Sulla capolista della Serie A: "L'Inter asfalta il Bologna al di là del burocratico 3-1, cancellando così, di scalpello e di pennello, il pari e i rigori di Riad. L'ordalia, altro non risulta che la prolunga del secondo tempo d'Arabia. Zielinski di sinistro - l'uomo nuovo, non più ai domiciliari - al culmine di un tacco di Thuram e un tocco di Martinez; poi Lautaro di cabeza, quindi il francese di spalla; con Castro, in mischia, a salvare l'onore della fabbrica di pressing che tu. Ribadire l'importanza del centravanti mi sembra banale. Nel dubbio, Chivu sbandiera il miglior attacco e il capocannoniere (il Toro, 10 pere). Sin dall'avvio, Inter all'arrembaggio e Bologna in trincea.
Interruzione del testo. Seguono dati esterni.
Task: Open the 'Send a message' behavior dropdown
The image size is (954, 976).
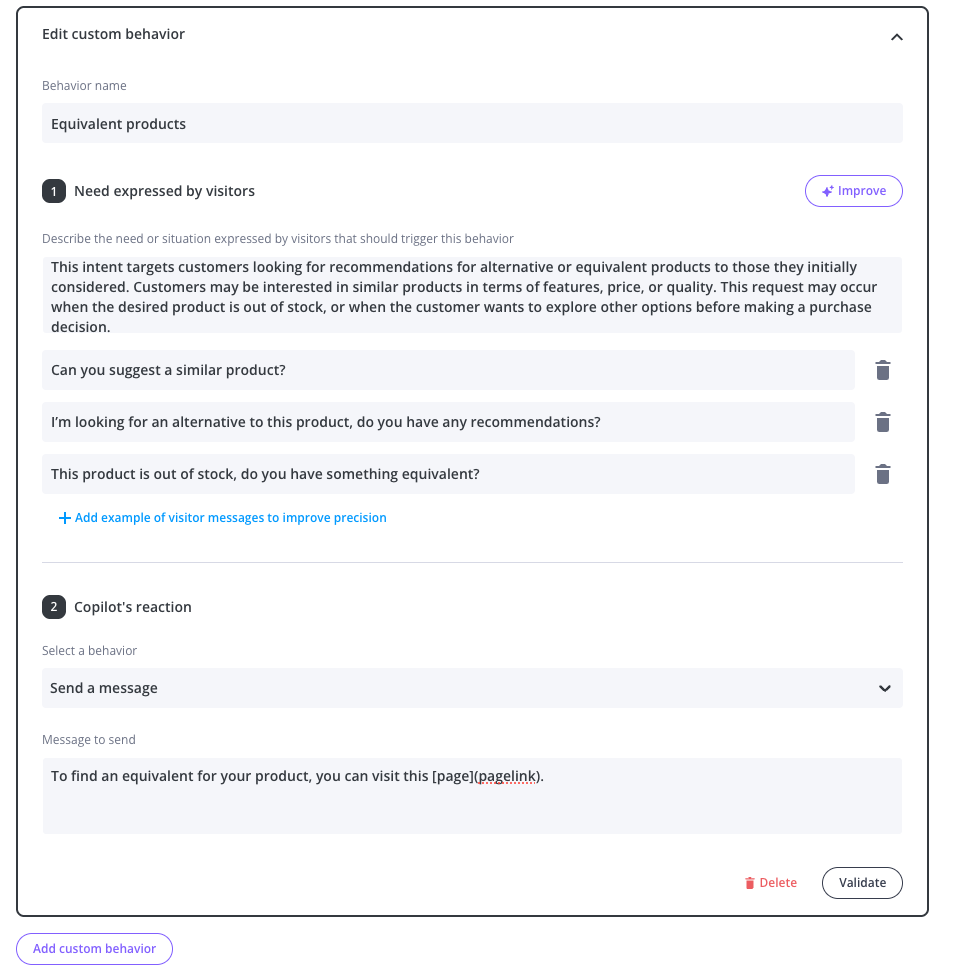Action: click(x=472, y=689)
Senza Ravaglia, Italiano avrebbe lanciato l'asciugamano. Cosa succede? La qualità e la quantità degli avversari giustificano molto, non tutto. Per l'Inter, quinto hurrà consecutivo. E, in campionato, zero pareggi. O vince (13) o perde (4). Il Bologna era la sua bestia nera. Non più, a naso; e a prestazione".